Apoptosis is thought to contribute to neuronal loss in bipolar disorder and schizophrenia, although empiric evidence in support of this idea has been lacking. In this study, we investigated whether or not apoptosis is associated with GABAergic interneurons in the anterior cingulate cortex in schizophrenia (n=14) and bipolar disorder (n=14) when compared to normal controls (n=14). A double-labeling technique using the Klenow method of in situ end-labeling (ISEL) of single-stranded DNA breaks was combined with an in situ hybridization localization of mRNA for the 67 kDa isoform of glutamate decarboxylase (GAD67) and applied to the anterior cingulate cortex of 14 normal controls, 14 schizophrenics, and 14 patients with bipolar disorder matched for age and postmortem interval. An increase in Klenow-positive, GAD67-negative nuclei were observed in layer V/VI of patients with bipolar disorder, but not schizophrenics.
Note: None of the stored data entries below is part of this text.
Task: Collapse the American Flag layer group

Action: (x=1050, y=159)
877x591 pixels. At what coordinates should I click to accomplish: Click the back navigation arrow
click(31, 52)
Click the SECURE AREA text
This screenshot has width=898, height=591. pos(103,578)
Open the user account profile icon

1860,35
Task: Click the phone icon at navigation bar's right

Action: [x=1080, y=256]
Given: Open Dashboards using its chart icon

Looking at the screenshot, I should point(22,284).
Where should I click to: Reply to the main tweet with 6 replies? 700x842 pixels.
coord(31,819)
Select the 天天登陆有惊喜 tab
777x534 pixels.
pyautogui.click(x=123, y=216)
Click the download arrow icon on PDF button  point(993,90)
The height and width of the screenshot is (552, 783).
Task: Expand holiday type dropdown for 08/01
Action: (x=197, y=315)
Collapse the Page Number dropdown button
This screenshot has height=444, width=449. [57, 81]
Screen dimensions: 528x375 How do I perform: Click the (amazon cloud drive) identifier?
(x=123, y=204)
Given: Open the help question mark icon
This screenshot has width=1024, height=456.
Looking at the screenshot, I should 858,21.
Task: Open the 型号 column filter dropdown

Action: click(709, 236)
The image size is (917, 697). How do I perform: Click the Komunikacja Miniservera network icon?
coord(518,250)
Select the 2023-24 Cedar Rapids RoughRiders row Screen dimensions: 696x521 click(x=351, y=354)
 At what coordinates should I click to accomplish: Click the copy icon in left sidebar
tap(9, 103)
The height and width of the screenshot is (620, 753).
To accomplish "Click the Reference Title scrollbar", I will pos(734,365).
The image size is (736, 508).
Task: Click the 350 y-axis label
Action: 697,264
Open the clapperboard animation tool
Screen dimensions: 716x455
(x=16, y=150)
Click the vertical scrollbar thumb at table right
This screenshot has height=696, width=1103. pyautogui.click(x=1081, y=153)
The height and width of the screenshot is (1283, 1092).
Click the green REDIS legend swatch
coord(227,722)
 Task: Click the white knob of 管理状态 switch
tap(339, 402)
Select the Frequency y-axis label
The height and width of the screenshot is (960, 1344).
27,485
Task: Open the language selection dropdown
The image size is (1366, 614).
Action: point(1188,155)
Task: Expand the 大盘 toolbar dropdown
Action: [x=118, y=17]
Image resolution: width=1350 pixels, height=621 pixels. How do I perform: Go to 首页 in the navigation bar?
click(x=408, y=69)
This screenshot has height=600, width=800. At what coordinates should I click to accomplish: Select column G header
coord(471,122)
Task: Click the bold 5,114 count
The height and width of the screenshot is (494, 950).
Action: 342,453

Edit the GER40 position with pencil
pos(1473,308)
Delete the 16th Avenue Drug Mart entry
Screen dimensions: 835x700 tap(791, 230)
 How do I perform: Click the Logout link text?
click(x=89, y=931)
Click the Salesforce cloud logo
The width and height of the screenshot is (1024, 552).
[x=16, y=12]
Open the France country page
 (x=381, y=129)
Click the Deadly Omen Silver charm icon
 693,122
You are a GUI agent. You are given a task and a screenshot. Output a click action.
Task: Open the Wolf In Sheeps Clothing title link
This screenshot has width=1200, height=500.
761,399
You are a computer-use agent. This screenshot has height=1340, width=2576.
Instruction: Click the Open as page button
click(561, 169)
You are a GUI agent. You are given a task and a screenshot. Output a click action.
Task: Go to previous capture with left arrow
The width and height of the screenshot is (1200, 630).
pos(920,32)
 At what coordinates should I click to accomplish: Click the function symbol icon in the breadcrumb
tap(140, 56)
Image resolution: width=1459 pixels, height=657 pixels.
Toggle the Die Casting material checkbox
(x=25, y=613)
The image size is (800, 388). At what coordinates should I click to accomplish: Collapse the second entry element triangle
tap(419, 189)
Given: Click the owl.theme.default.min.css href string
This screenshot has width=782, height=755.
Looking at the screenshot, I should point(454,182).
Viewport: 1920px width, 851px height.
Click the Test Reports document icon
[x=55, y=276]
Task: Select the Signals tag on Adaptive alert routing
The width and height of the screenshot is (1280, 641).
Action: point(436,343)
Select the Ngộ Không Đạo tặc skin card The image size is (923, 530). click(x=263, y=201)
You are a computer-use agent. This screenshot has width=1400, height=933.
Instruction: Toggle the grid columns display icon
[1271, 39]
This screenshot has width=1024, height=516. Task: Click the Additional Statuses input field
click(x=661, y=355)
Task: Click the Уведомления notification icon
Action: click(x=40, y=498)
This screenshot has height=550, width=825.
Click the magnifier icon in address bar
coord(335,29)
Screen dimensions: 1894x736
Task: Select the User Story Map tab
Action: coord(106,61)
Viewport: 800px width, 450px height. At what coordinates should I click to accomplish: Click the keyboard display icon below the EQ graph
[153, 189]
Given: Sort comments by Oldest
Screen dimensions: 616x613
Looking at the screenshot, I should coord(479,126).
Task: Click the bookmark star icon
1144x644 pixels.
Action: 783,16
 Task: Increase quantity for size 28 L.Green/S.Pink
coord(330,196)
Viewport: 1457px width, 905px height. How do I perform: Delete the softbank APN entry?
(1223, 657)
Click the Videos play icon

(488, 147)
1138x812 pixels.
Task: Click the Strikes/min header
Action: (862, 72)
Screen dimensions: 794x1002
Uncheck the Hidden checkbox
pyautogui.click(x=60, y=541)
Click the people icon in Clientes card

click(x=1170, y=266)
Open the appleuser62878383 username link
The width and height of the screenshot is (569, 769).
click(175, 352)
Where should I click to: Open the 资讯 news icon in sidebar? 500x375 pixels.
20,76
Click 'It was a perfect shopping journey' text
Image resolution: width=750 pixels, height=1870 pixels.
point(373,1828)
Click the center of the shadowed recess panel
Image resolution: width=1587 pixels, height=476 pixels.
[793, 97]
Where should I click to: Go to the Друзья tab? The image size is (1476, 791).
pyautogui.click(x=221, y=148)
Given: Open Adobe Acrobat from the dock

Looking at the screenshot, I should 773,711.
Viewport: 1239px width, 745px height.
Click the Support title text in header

Klenow-positive cells that were also positive for GAD67 mRNA did not show differences in either patient group.


This is the first demonstration that there is more DNA fragmentation in cells showing no detectable GAD67 mRNA in patients with bipolar disorder than in schizophrenics or controls. These findings suggest that non-GABAergic cells may be selectively vulnerable to oxidative stress in patients with bipolar disorder.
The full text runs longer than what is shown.